Pasternak, Bolşevik Devrimi'nden sonra birçok yazar ve ailesinin çoğu üyesinin yaptığı gibi ülkeyi terk etmedi. Şiir yazmaya devam etti ve Sovyet yetkilileri tarafından tanındı. 1920-30'larda en iyi Sovyet şairlerinden biri olarak kabul edildi ve Sovyetler Yazarlar Birliği'nin saygın bir üyesiydi. Hatta Joseph Stalin bile onun figürünü ve yeteneğini takdir etti - ve büyük ihtimalle Pasternak'ın Stalin'e yaptığı kişisel ricadan dolayı, bunun ardından birkaç kişi hapisten serbest bırakıldı. 

Ancak, Stalin'in iktidarının gücüyle, 1930'ların sonlarından itibaren, Sovyet propagandası Pasternak'ın yaptığı gibi felsefi ve "gerçek hayattan kopuk" sözler değil, vatansever ruh yükselten şiirler gerektiriyordu. Bu yüzden, şiirleri o andan itibaren yayınlanmayı bıraktı ve çevirilere ve düzyazıya yönelmeye başladı. 

Doktor Jivago davası

Yaklaşık 10 yıl çalıştıktan sonra, 1955'te Pasternak, Rus dilinde yazılmış en iyi romanlardan biri olan Doktor Jivago'yu tamamladı. Biçimsel olarak, Devrim'den sonra Rusya'da gerçekleşen İç Savaş hakkında bir kitap, ancak özünde, insanlar, aşk ve ölüm, yaşamın anlamı ve evrenin kendisi hakkında bir roman. Ve Sovyet döneminde kesinlikle uygunsuz, çünkü roman Bolşevikleri iyi bir ışık altında göstermiyor ve bunun yerine ne kadar barbarca davrandıklarını ve birçok hayatı nasıl mahvettiklerini gösteriyor. 

Şaşırtıcı olmayan bir şekilde, Doktor Jivago'nun yayınlanması yasaklandı ve Nikita Kruşçev de dahil olmak üzere medya ve yetkililerden bir olumsuzluk dalgası yükseldi. Ve daha sonra olanlar, Pasternak'ı bir Sovyet yazarı olarak kelimenin tam anlamıyla "öldürdü". 

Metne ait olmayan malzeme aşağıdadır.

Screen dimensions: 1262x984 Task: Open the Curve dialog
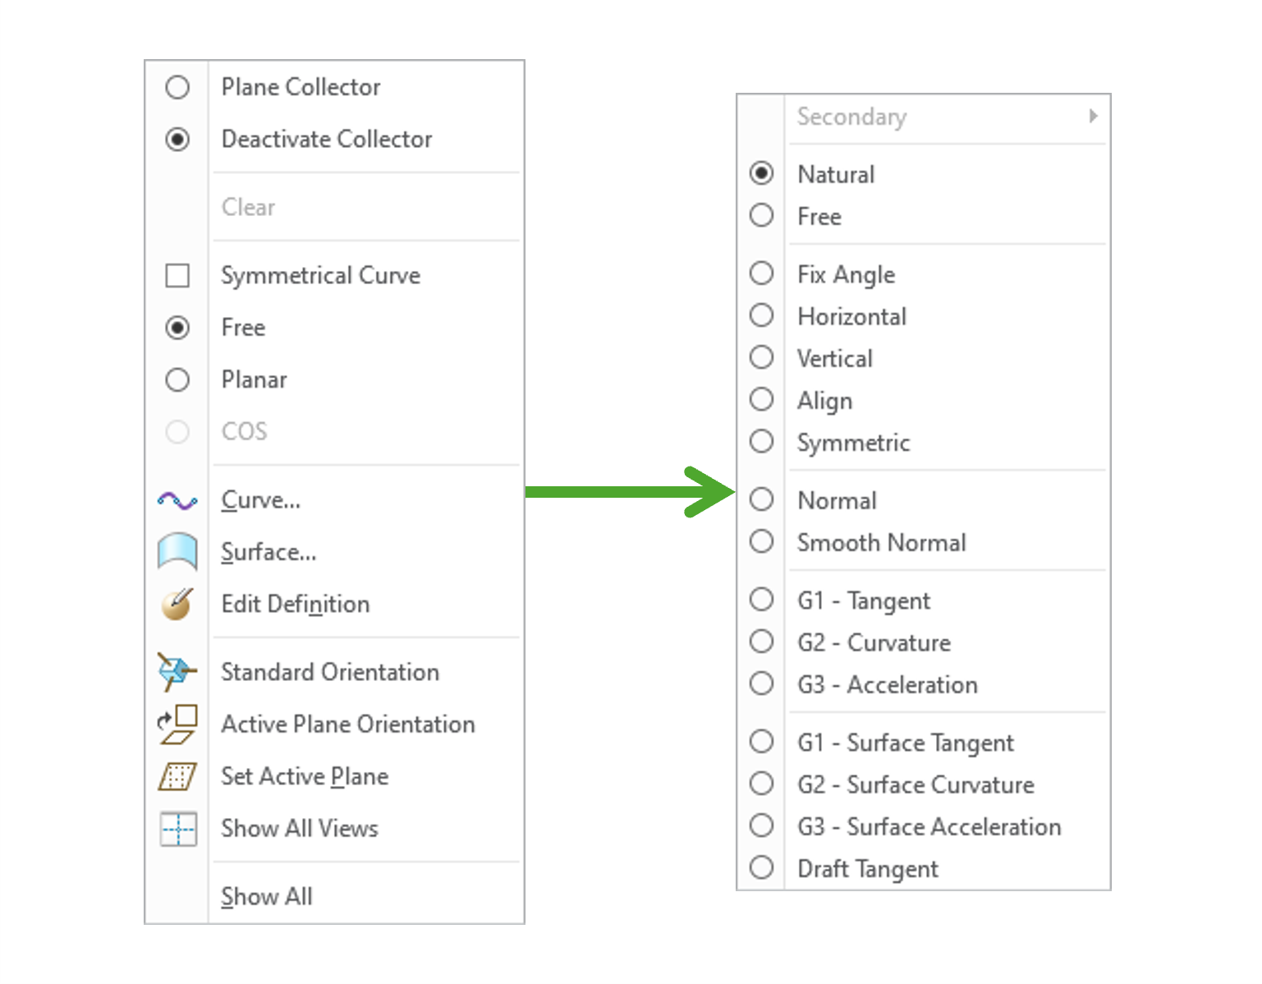tap(260, 499)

Pasternak kitabı Batı'ya taşımayı başardı ve 1957'de 'Doktor Jivago' İtalya'da yayınlandı. Daha sonra CIA, ajansın kitabı gün yüzüne çıkarmakta yer aldığı  belgeleri ifşa etti. Bu, onların Sovyet devletine karşı bir diğer propaganda "silahı"ydı.

1958'de Pasternak, edebiyat dalında Nobel Ödülü'nü kazandığı duyuruldu. Sovyet yetkilileri, akademinin kararından dolayı tamamen çılgına döndüler ve bunu Sovyetler Birliği'ne karşı politik bir adım olarak algıladılar. 

Pasternak'a karşı kampanya SSCB'de başladı. Hain ilan edildi ve Yazarlar Birliği'nden ihraç edildi, bu da o zamanlar eserinin artık hiç yayınlanamayacağı anlamına geliyordu. Resmi Sovyet yazarları tam bir zorbalık kampanyası düzenledi. Tüm resmi medya, romanın devrime ve Sovyet iktidarına iftira olduğunu yazdı. Hatta proleterlerin kendilerine gönderdiği ve romanı kınadığı iddia edilen mektuplardan bile alıntı yaptılar. 

Ama mesele şu ki, hiçbiri romanı okuma şansına sahip değildi. Çünkü Sovyetler Birliği'nde yayınlanmamıştı. Bu yüzden, bu mesajların çoğu "Pasternak'ı okumadım ama onu kınıyorum" veya "Bu romanı okumadım ama kötü" sözleriyle başlıyordu.

Parti komiteleri, fabrikalar ve enstitüler, Pasternak'ı topluca kınadıkları toplantılar düzenlediler. Hatta bazıları Pasternak'ın Sovyet vatandaşlığından çıkarılmasını bile önerdi. Sonunda, Nobel Ödülü'nü alenen reddetmek zorunda kaldı. 

Zorbalık kampanyası yazarın sağlığını bozdu ve 1960 yılında kanserden öldü. Roman ilk kez 1988 yılında SSCB'de resmi olarak yayımlandı.